Toute "situation sociale" peut être envisagée à partir de très nombreux angles. Vous ne pouvez *comprendre* une situation tout entière que comme une idée générale *naturellement* floue (sauf si vous appliquez le filtre d'une "idéologie" à votre observation. Et il est difficile de ne pas le faire, tant nous avons une tendance naturelle à penser le monde avant que de le vivre).
Dès que vous essayez de comprendre, de représenter cette "situation sociale," vous ne pouvez que tenter de "faire" un angle l'un après l'autre, au risque d'en oublier, d'en surévaluer... Lorsque vous en creusez un, vous passez *naturellement* à côté de tous les autres, ou alors il faut toujours tout se rappeler en parallèle en même temps, ce qui est impossible.
C'est là une caractéristique structurelle, "naturelle" de notre langage: une idée après l'autre.
S'ajoutent à cette limitation :
>>> Les "idéologies", qui font surévaluer/sousévaluer certains des angles
>>> Les spécialisations, en particulier scientifiques, qui font ressortir uniquement ce dont le spécialiste consulté est... le spécialiste! Prenons le cas, d'actualité, d'un acte dit terroriste. Vous pouvez ne demander son avis qu'à un policier ou un criminologue. Vous aurez un certain angle de vision de la chose. Vous pouvez demander son avis à un sociologue: un autre angle. A un géopoliticien: autre angle. A un psychologue, un psychanalyste, un habitué du bar d'en face. autant de points de vue, d'angles d'approche valables - celui du pilier de bar n'étant pas forcément plus stupide que celui les autres...

DONNÉES AFFICHÉES:
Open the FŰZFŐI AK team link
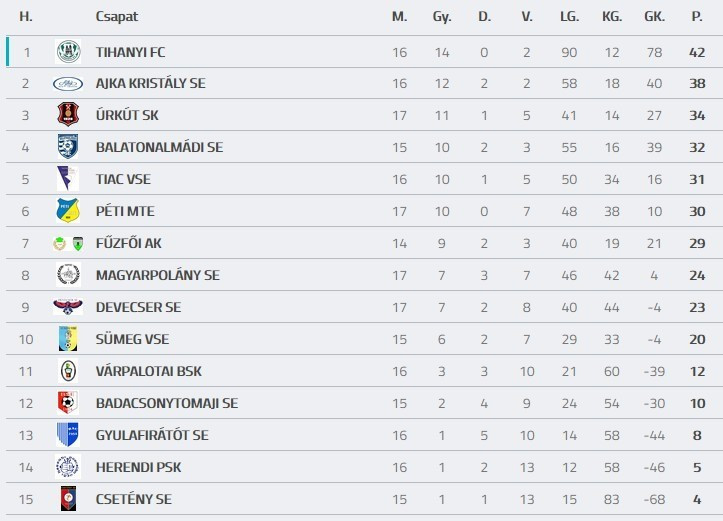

DÉFIS:
1. Recopiez sans rien changer le passage du texte sur les situations sociales qui commence par les mots « Dès que vous » et finit par « qui est impossible. ».
2. Pour chaque affirmation, indiquez par oui ou par non si elle s'accorde avec le texte sur les situations sociales, et citez les mots du texte qui le montrent.
(a) Notre langage présente une idée après l'autre.
(b) L'avis du pilier de bar est forcément plus stupide que celui des autres.
(c) On peut sans peine se rappeler tous les angles en même temps.
3. Écrivez la suite du texte sur les situations sociales, à partir de sa dernière phrase.

RÉPONSES AUX EXERCICES:
1.
Dès que vous essayez de comprendre, de représenter cette "situation sociale," vous ne pouvez que tenter de "faire" un angle l'un après l'autre, au risque d'en oublier, d'en surévaluer... Lorsque vous en creusez un, vous passez *naturellement* à côté de tous les autres, ou alors il faut toujours tout se rappeler en parallèle en même temps, ce qui est impossible.

2.
(a) Oui : « une idée après l'autre ».
(b) Non : « n'étant pas forcément plus stupide ».
(c) Non : « ce qui est impossible ».

3.
Voilà pour la compréhension. Il y a ensuite ce que l'on veut *faire* avec cette "situation sociale." Si l'on veut agir, il faut savoir que chacun des angles ne se traite pas de la même façon, avec des éléments temporels ou organisationnels différents. Ajouter quelques policiers en faction est plus facile à mettre en oeuvre que "l'éducation de la population" par exemple. A cette étape aussi peut s'imposer une "idéologie" qui va considérer que "pour résoudre tel problème, il ne peut y avoir que telle et telle solution".
Généralement, une telle approche "systémique" semble compliquée mais recèle des bases pratiques très efficaces. Et cela relativise les discours, en particulier médiatique et des réseaux "sociaux" qui simplifient/caricaturent la "réalité" (ce qui est à la fois *naturel* - surtout en 140 caractères - et orienté politiquement). Ce n'est pas tant que cette "réalité" soit complexe, mais plutôt que nous n'utilisons pas toujours de bons outils pour la comprendre/modifier... sans parler des paramètres pour lesquels nous n'avons aucun moyen d'intervention...
Il semble qu'on ne puisse que très difficilement se débarasser de toute "idéologie" (nos idées sur le monde, qui passent avant toute observation de la "réalité" de ce monde.) Dans l'intérêt de la raison, il me semble qu'il ne serait pas inutile d'essayer de réduire cet impact. Observer d'abord avec autant de neutralité que possible (l'objectivité n'existe probablement pas, mais on peut au moins essayer de s'en approcher) avant de juger.
Evidemment, toute idéologie absolutiste - qui simplifie par nature - est tellement plus simple: elle explique TOUT. C'est moins fatiguant. Un truc de feignasse, finalement. ;)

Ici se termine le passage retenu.